Fall 1981
Reality is an offering to us by God who created the world through his own suffering and death. The world exists as it is only for us, yet we don’t take care of it. It is an effort for God to represent himself to us this way, and that means he is vulnerable to pain inflicted by us. Through his vision of Tagore Dick understands this as a plea for help from God to stop our senseless destruction of the environment. It is now our job to save the Savior.
Our suffering mirrors God’s suffering and the sacrifice of his creation. Dick calls all this cognitive sorrow and sees it represented in the music of the English Renaissance composer John Dowland.

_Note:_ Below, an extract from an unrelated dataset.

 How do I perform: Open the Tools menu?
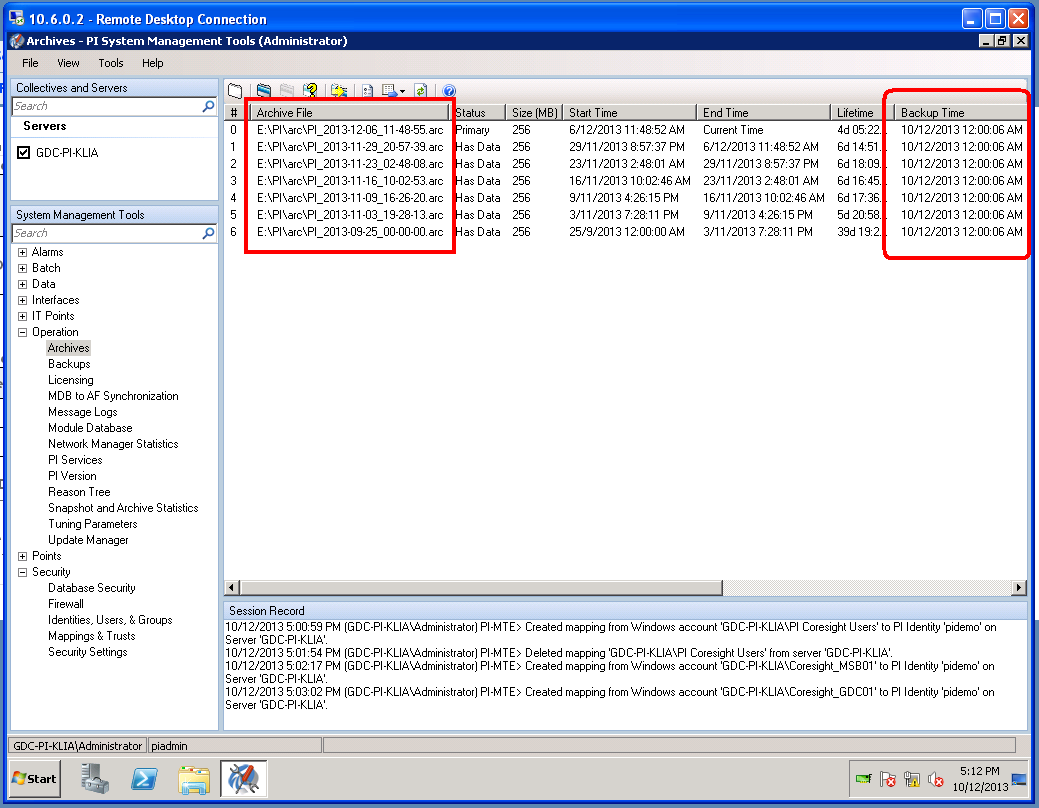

Dick takes ideas from the Sefer Yetzirah, a book on Jewish mysticism about the creation of the universe, and applies them to the book of Luke in the New Testament. He says Luke (and the followup Acts written by the same author) is not a description of a world but the world itself in informational form. Because Luke tells the story of Jesus that means Jesus (aka Christ/Valis) is present in our current infinite reality.
The Old Testament is also an account of Christ, although this was not revealed until his arrival in the events of the NT. This is why Jesus claimed power over the law of the Torah. After his death he returned to the reality he created, hidden in our world.
Because Jesus is the world, every time we eat plants and animals we re-enact the Eucharist without realizing it.